Topics: religious liberty, historic preservation, federalism, zoning and land use

Summary

Background

A small Catholic parish sought to enlarge its historic church after the Archbishop approved plans, but the city’s historic-preservation rules blocked the building permit. The Archbishop sued in federal court relying on the Religious Freedom Restoration Act (RFRA). The District Court said Congress had exceeded its power under the Fourteenth Amendment; the Fifth Circuit disagreed. The Supreme Court agreed with the District Court and reviewed whether Congress could make RFRA apply to states.

Reasoning

The central question was whether Congress had authority under Section 5 of the Fourteenth Amendment to force states and localities to follow RFRA. The Court said Section 5 lets Congress enforce existing constitutional guarantees, not rewrite what those guarantees mean. Legislation must show a close fit between the injury to be prevented and the remedy Congress adopts. RFRA applied everywhere, to all federal, state, and local laws, required the most demanding review of ordinary laws, and had no time or geographic limits.
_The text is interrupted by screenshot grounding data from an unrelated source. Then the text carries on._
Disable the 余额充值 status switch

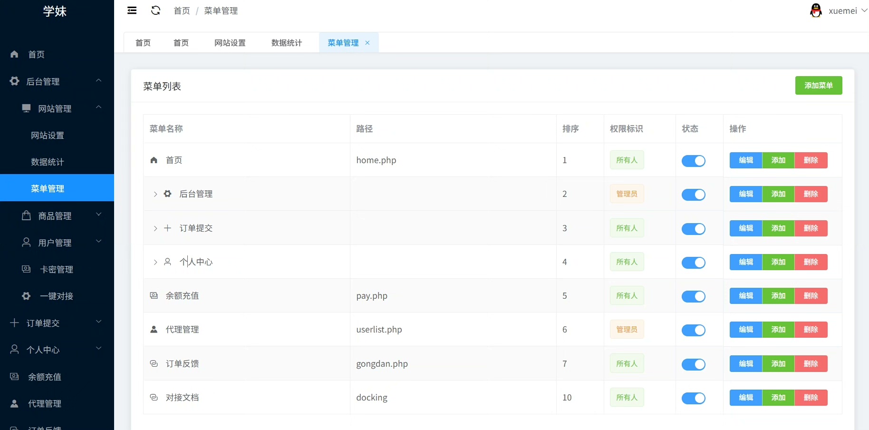coord(693,296)
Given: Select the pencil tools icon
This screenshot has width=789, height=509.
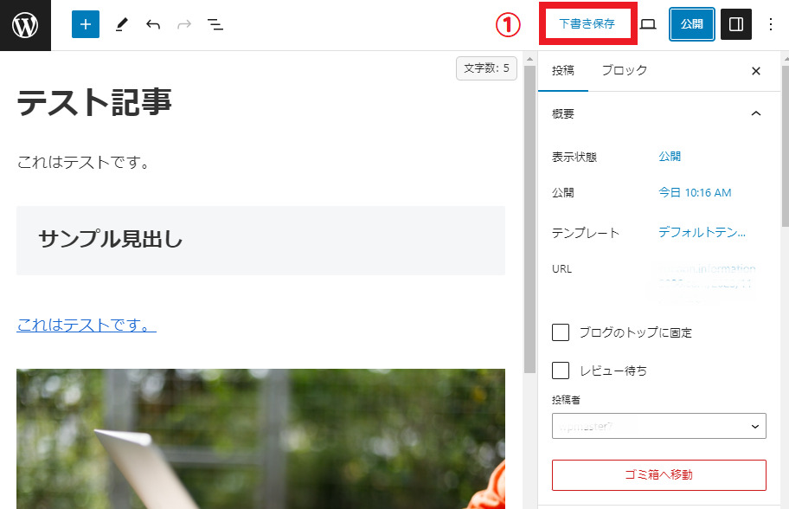Looking at the screenshot, I should tap(120, 25).
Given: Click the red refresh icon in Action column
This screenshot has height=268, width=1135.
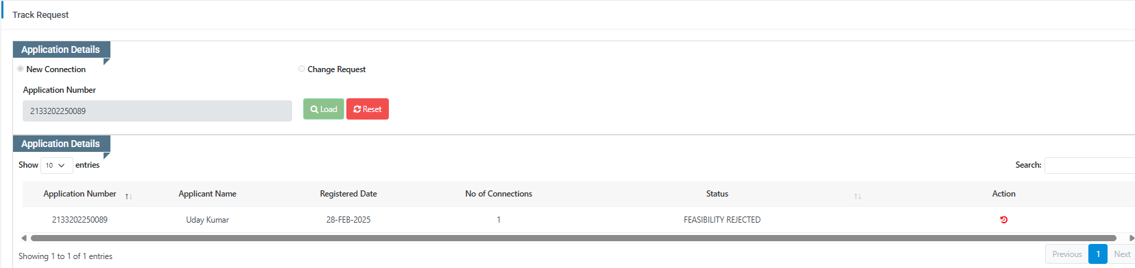Looking at the screenshot, I should click(x=1003, y=220).
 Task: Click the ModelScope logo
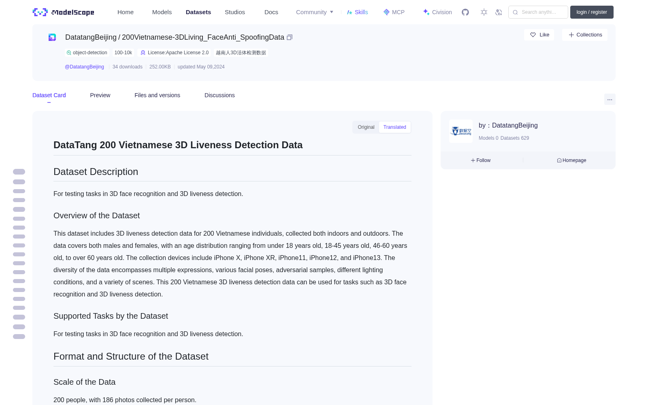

Because RFRA’s reach and rules were not sufficiently tied to preventing or remedying Fourteenth Amendment violations, the Court held the law exceeded Congress’ enforcement power and could not be used to override state or local rules like the zoning decision here.

Real world impact

The decision means churches and other religious claimants cannot rely on RFRA to displace state or local regulations unless Congress acts within the constitutional limits the Court describes. Local historic-preservation and zoning rules remain subject to state and federal constitutional doctrines as interpreted by this Court. Congress can still legislate, but must craft measures proportionate to proven constitutional harms.

Dissents or concurrances

Several Justices wrote separately. Justice Stevens said RFRA also raised a First Amendment establishment problem. Justice Scalia defended historical defenses of the Court’s free-exercise cases. Justices O’Connor, Souter, and Breyer urged reargument to reconsider the Smith free-exercise standard.